The Reality of Breastfeeding
We're not supposed to talk about it, especially to people about to become parents for the first time.
The reality of breastfeeding.
We don't want to put them off the whole idea. And if we discuss it with family and friends, they either want to help you "fix" it, convince you to stop it or - possibly worst of all - say you only have yourself to blame, "you wanted to breastfeed" or you are creating a rod for your own back "giving in all the time".
Reality check: babies spend more time on the breast than they do off it. And this is not only normal but it's optimal!
Yes, in some cases frequent feeding is an indicator of inefficient milk transfer but for babies who are growing and meeting milestones frequent feeding is typical.
And it's demanding. And exhausting. Overwhelming. Frustrating.
You won't always love breastfeeding. That doesn't make you a bad mother: it makes you a real one.
Even less acknowledged: its not just in the early days, when people are still dropping off home made lasagne and impossibly tiny onesies. It comes back around 4-6 months. And 8-10 months. And 15 months and 21 months! :o
Because breastmilk is brain food and when those brains are in complex stages of development, it needs more milk! Which means, if you are reconnecting after separation on a workday, you will be feeding most of the time you are together. Just because.
Too many parents are told they aren't making enough milk when, really - they aren't recognising their baby's feeding cues as genuine and valid.

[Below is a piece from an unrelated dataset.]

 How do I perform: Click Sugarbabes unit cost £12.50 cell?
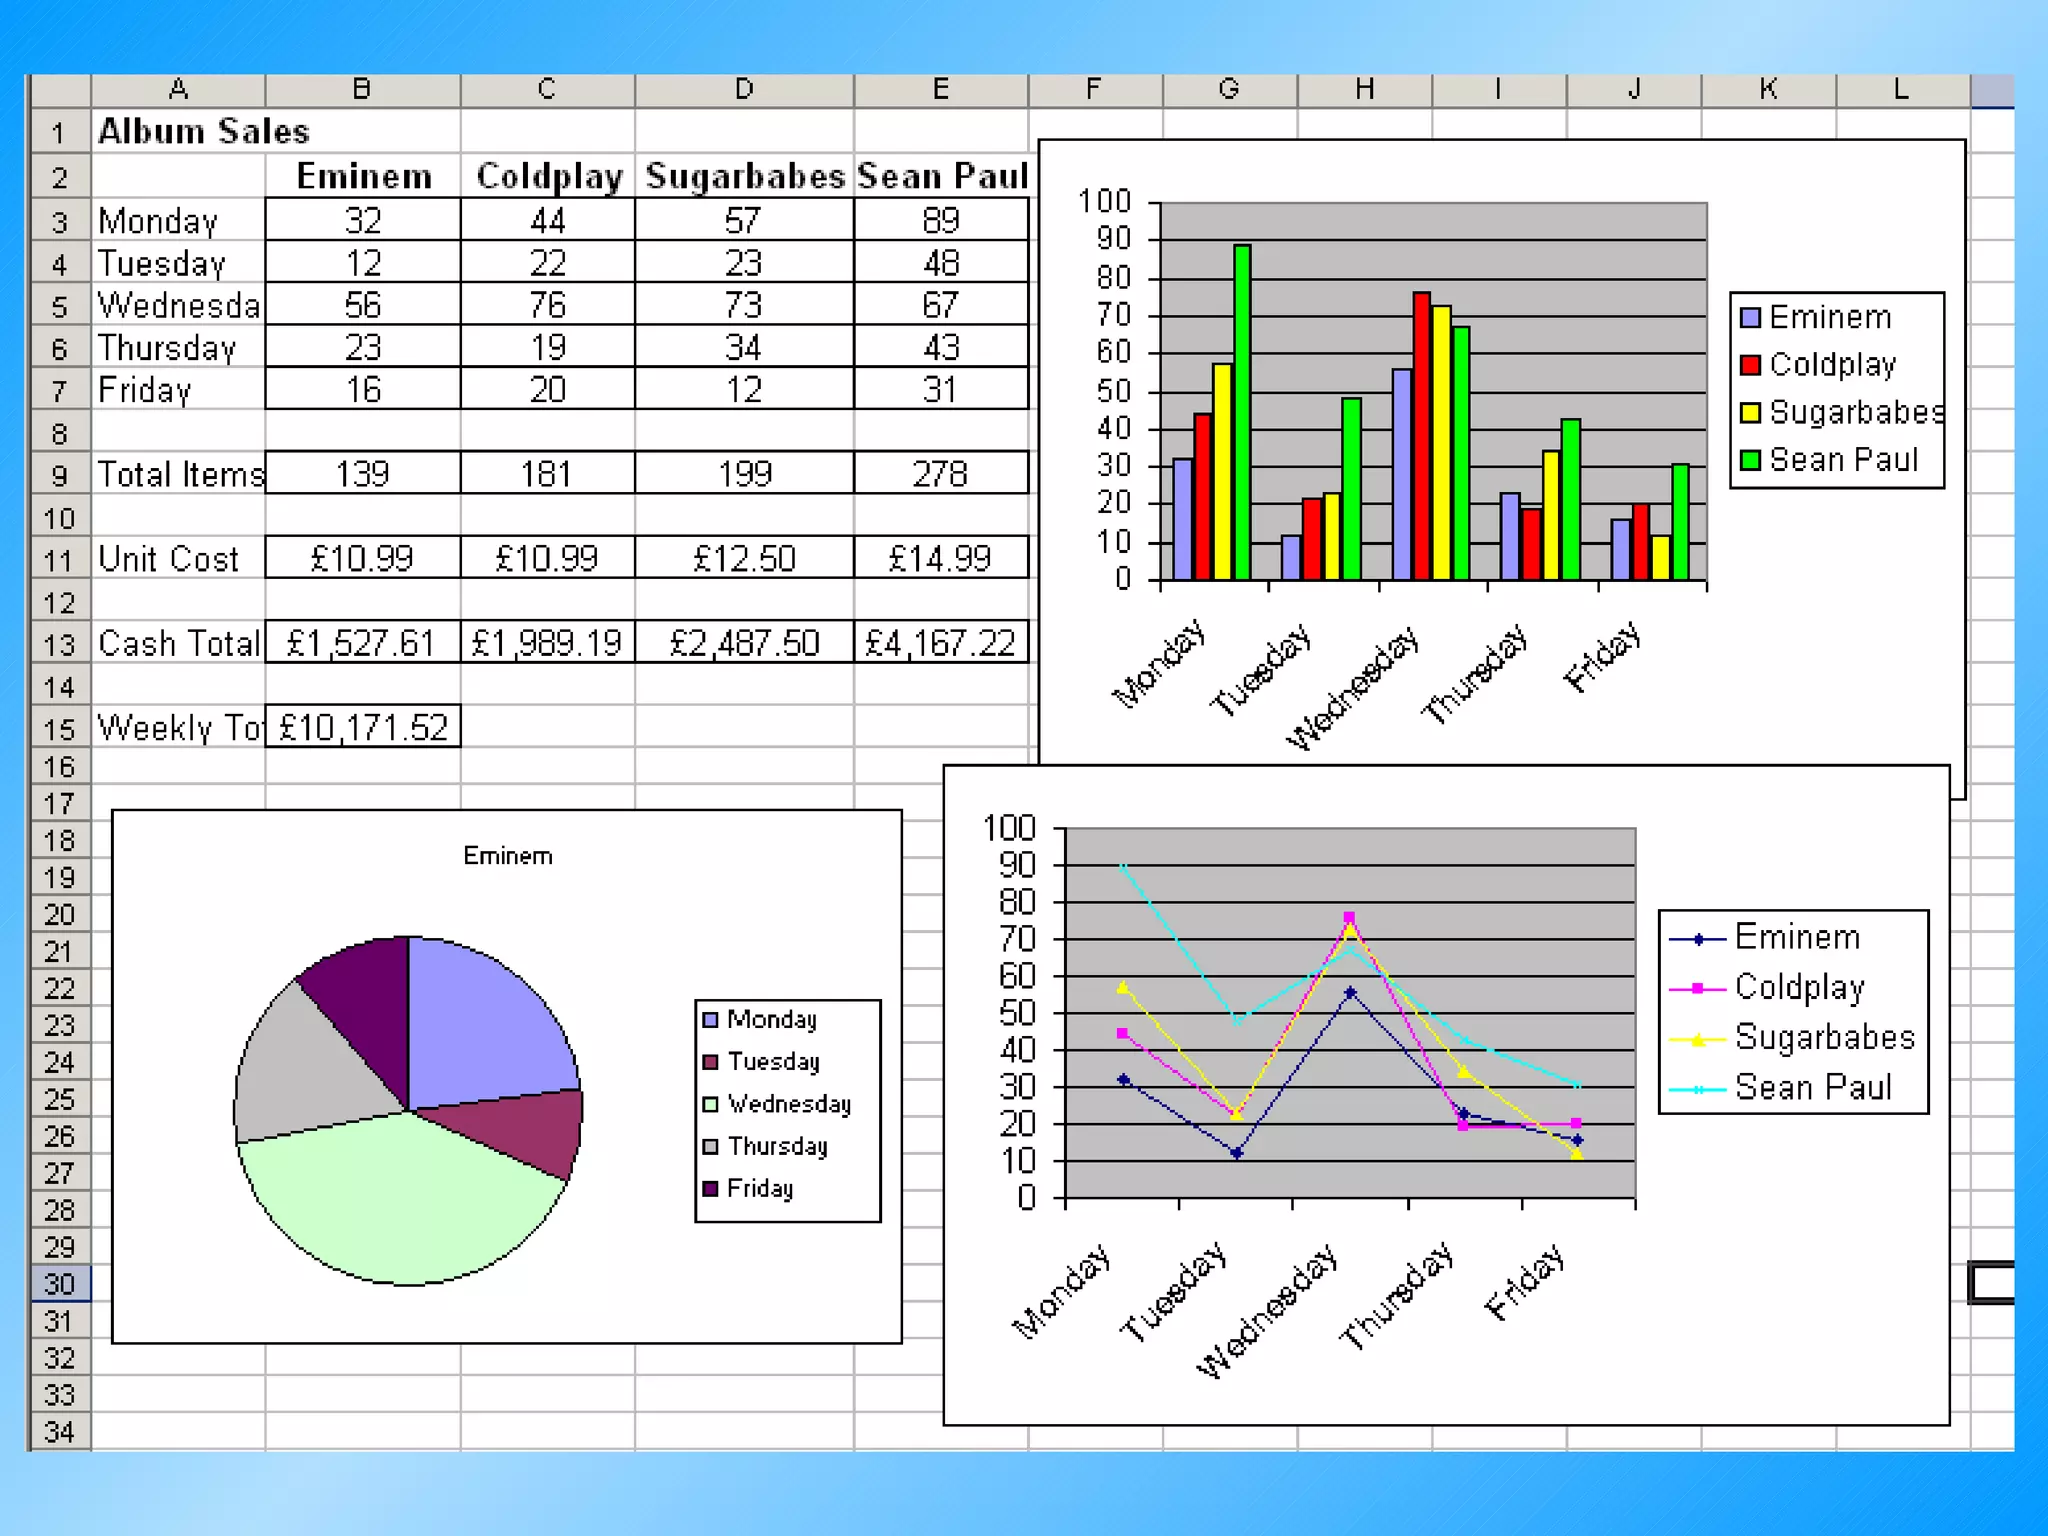(744, 558)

Instead, the length between feeds is used as a scale of milk production: long break equals good. Short interval is bad. Long sleep is good, short sleep is bad. Six feeds is good. 12 is bad. And for that, we can blame the formula marketing machine, who spent the 20th century teaching doctors and nurses their version of typical infant feeding and sleeping behaviours.
Breastffed babies are not snacking. They aren't developing sleep props. They aren't manipulating parents. They aren't stunting their growth through lack of sleep.